*** Dataset records ***

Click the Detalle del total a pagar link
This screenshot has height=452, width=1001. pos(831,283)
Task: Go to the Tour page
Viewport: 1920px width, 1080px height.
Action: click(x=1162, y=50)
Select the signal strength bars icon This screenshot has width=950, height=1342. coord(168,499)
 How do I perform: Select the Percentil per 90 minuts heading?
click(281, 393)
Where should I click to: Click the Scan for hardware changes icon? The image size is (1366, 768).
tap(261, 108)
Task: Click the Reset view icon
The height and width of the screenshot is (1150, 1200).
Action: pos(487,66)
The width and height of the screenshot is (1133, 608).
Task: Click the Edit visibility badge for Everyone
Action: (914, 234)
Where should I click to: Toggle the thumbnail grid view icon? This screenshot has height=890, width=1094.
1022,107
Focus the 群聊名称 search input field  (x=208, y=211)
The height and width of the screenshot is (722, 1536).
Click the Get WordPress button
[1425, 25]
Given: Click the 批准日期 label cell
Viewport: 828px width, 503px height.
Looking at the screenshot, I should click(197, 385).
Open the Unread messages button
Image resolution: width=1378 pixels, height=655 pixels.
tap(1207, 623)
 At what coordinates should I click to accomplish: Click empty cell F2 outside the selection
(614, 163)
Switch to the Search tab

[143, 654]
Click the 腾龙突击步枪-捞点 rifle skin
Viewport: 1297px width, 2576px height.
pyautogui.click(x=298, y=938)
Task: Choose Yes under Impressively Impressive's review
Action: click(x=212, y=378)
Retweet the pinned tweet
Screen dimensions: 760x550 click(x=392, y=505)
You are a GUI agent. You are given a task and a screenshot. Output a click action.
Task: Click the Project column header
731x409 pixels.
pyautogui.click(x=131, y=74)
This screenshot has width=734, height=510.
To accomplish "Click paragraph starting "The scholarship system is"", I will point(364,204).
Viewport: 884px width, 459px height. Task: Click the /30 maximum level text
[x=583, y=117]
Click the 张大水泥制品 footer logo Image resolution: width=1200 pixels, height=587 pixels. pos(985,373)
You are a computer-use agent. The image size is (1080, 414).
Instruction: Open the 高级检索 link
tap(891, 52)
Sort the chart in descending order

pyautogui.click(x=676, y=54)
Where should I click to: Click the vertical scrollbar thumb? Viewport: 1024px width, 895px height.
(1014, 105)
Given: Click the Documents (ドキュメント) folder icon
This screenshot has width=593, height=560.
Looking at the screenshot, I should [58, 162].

***

The full listing, retyped exactly, is the expected answer.

## Task solution
Click the Detalle del total a pagar link
This screenshot has height=452, width=1001. pos(831,283)
Task: Go to the Tour page
Viewport: 1920px width, 1080px height.
Action: click(x=1162, y=50)
Select the signal strength bars icon This screenshot has width=950, height=1342. coord(168,499)
 How do I perform: Select the Percentil per 90 minuts heading?
click(281, 393)
Where should I click to: Click the Scan for hardware changes icon? The image size is (1366, 768).
tap(261, 108)
Task: Click the Reset view icon
The height and width of the screenshot is (1150, 1200).
Action: pos(487,66)
The width and height of the screenshot is (1133, 608).
Task: Click the Edit visibility badge for Everyone
Action: (914, 234)
Where should I click to: Toggle the thumbnail grid view icon? This screenshot has height=890, width=1094.
1022,107
Focus the 群聊名称 search input field  (x=208, y=211)
The height and width of the screenshot is (722, 1536).
Click the Get WordPress button
[1425, 25]
Given: Click the 批准日期 label cell
Viewport: 828px width, 503px height.
Looking at the screenshot, I should click(197, 385).
Open the Unread messages button
Image resolution: width=1378 pixels, height=655 pixels.
tap(1207, 623)
 At what coordinates should I click to accomplish: Click empty cell F2 outside the selection
(614, 163)
Switch to the Search tab

[143, 654]
Click the 腾龙突击步枪-捞点 rifle skin
Viewport: 1297px width, 2576px height.
pyautogui.click(x=298, y=938)
Task: Choose Yes under Impressively Impressive's review
Action: click(x=212, y=378)
Retweet the pinned tweet
Screen dimensions: 760x550 click(x=392, y=505)
You are a GUI agent. You are given a task and a screenshot. Output a click action.
Task: Click the Project column header
731x409 pixels.
pyautogui.click(x=131, y=74)
This screenshot has width=734, height=510.
To accomplish "Click paragraph starting "The scholarship system is"", I will point(364,204).
Viewport: 884px width, 459px height. Task: Click the /30 maximum level text
[x=583, y=117]
Click the 张大水泥制品 footer logo Image resolution: width=1200 pixels, height=587 pixels. pos(985,373)
You are a computer-use agent. The image size is (1080, 414).
Instruction: Open the 高级检索 link
tap(891, 52)
Sort the chart in descending order

pyautogui.click(x=676, y=54)
Where should I click to: Click the vertical scrollbar thumb? Viewport: 1024px width, 895px height.
(1014, 105)
Given: Click the Documents (ドキュメント) folder icon
This screenshot has width=593, height=560.
Looking at the screenshot, I should [58, 162].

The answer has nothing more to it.